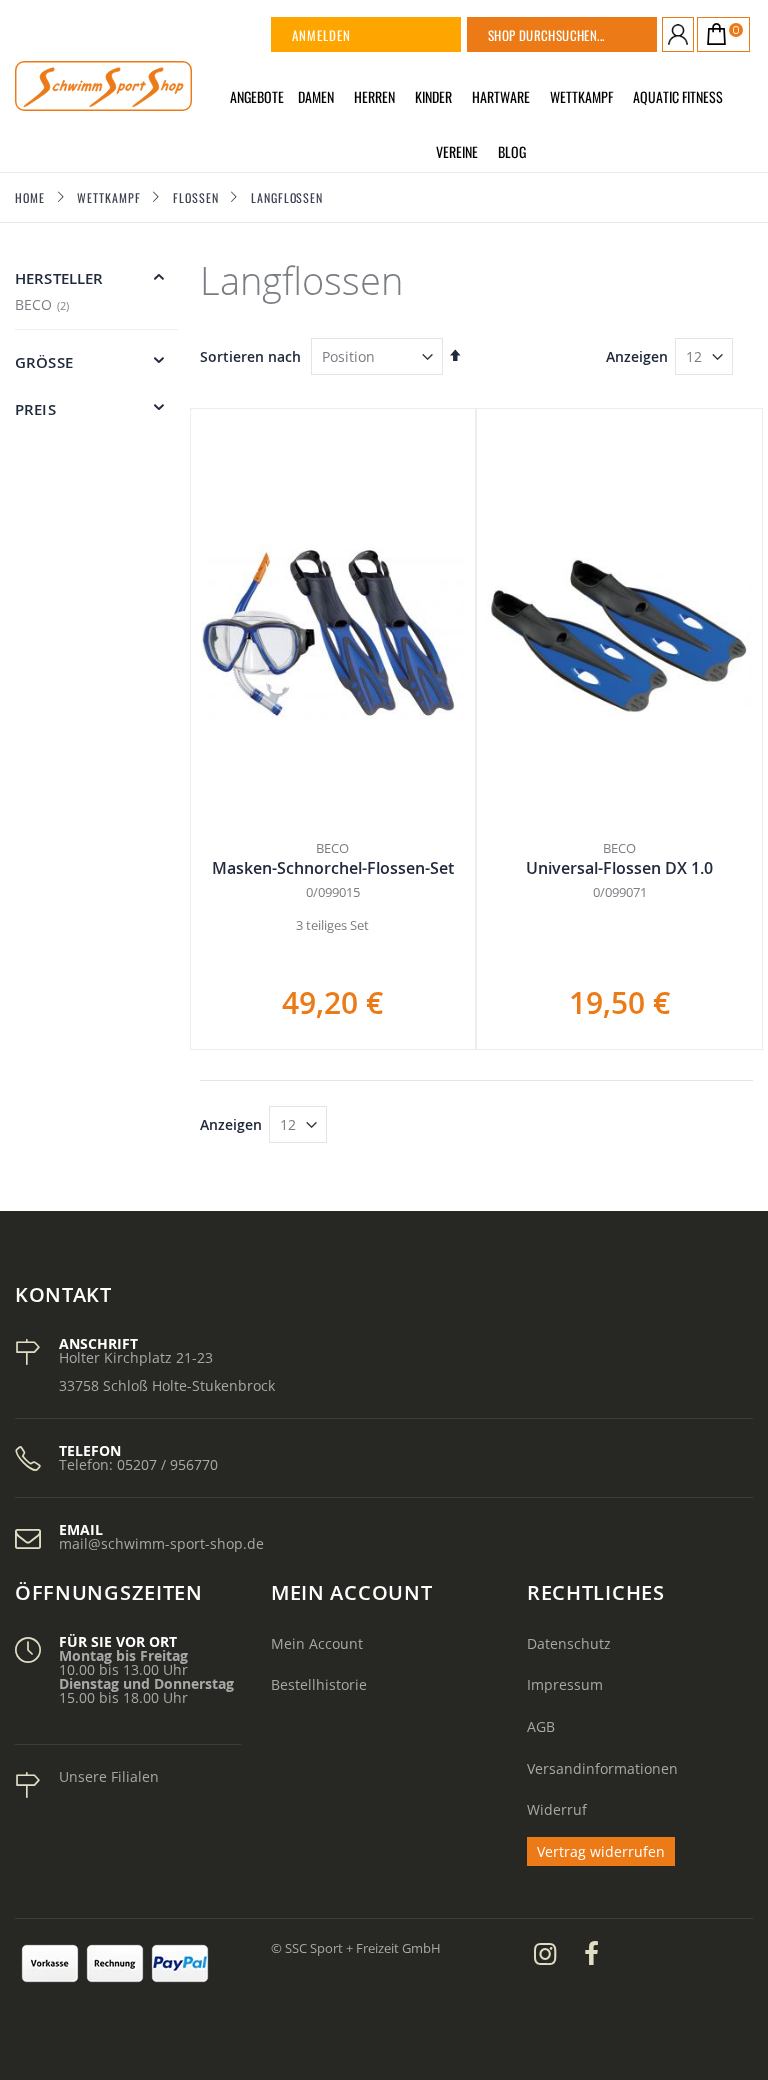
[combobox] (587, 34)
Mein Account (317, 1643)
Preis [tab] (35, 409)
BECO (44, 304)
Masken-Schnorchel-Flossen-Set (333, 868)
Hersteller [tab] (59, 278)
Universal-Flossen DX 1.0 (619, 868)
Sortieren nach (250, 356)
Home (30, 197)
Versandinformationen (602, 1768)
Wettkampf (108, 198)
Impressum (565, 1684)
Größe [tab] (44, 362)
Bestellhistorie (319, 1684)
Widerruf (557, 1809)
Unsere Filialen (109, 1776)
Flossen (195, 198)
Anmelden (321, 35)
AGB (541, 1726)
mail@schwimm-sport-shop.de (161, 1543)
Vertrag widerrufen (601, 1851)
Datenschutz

####

- TASK
Answer with one number: how many lines in the listing hold "Flossen".

- WRITTEN SOLUTION
3